Apartment Size

Many people have asked what my apartment is like. Locally, it is advertised as a “4.5 1K”. It’s small, really small by American standards, a little bigger than a 1 car garage. The system that is used in Japan for classifying apartments is kind of interesting, so I’ll detail it a bit.

The classification system lists the size (4.5), and the amenities (1K).

The size of a room is measured in tatami mats. This is a little strange since tatami mats do not have a standard size. Depending on the region of the country, the mats will be of slightly larger or smaller size. The good news is that, as far as I can tell, within a region, the mats are all the same size.

I measured my mats at 175 x 85 cm. It’s interesting to note that the mats are not twice as long as they are wide. Compare this to the typical red brick which is created so that the length of the long end is exactly two short ends long. This allows the bricks to be arranged in several geometric patterns. Tatami mats on the other hand are not regular, they are longer than twice their width. This means that the mats have to be trimmed to fit into the proper floor pattern (there are aesthetic rules about how the mats are arranged in a room).

The reason I bring this all up is that since the mats have to be trimmed, there is even less information about the size of the room. Assuming an honest broker, you could have at most full mats, and at least, trimmed mats. In a 4.5 mat room, this is a difference of 2 square feet.

Yukari shows off a tatami mat at the local hardware store.

Typically only bedroom floor space is measured, the other rooms, including the kitchen, bathrooms, and closets, are not specified. Because of this, all apartment listings have accompanying floor plans.

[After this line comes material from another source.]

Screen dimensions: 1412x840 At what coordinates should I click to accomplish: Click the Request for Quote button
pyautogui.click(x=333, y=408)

In addition to size, apartments are classified using a number and letter code. The number represents the quantity of bedrooms, while the letter describes the amenities. I’ve only really seen three letter codes: D, L, and K. These stand for Dining area, Living area, and Kitchen area, respectively. Thus, a 1K is a single bedroom with a kitchen, and a 2DLK has two bedrooms a dining area, a living area, and a kitchen. Note that the dining and living areas are not different rooms, but merely indicate that the space could plausibly be used for both a dining table and a living space (small couch and TV, etc.) To get an actual idea of the size of these spaces, one must consult the floor plan.

So, my apartment has a bedroom of about 70 square feet, and I’d guess another 70 square feet devoted to closet, bathrooms, and kitchen. The room is very roughly 7 x 10 feet, and that makes it a bit tight for two people. It’s kind of like living on a boat.

For this reason we decided to move to a bigger place. More news on that next time!


One Response to “Apartment Size”

  1. Superannie Says:

    Apartment update, please! And photos too!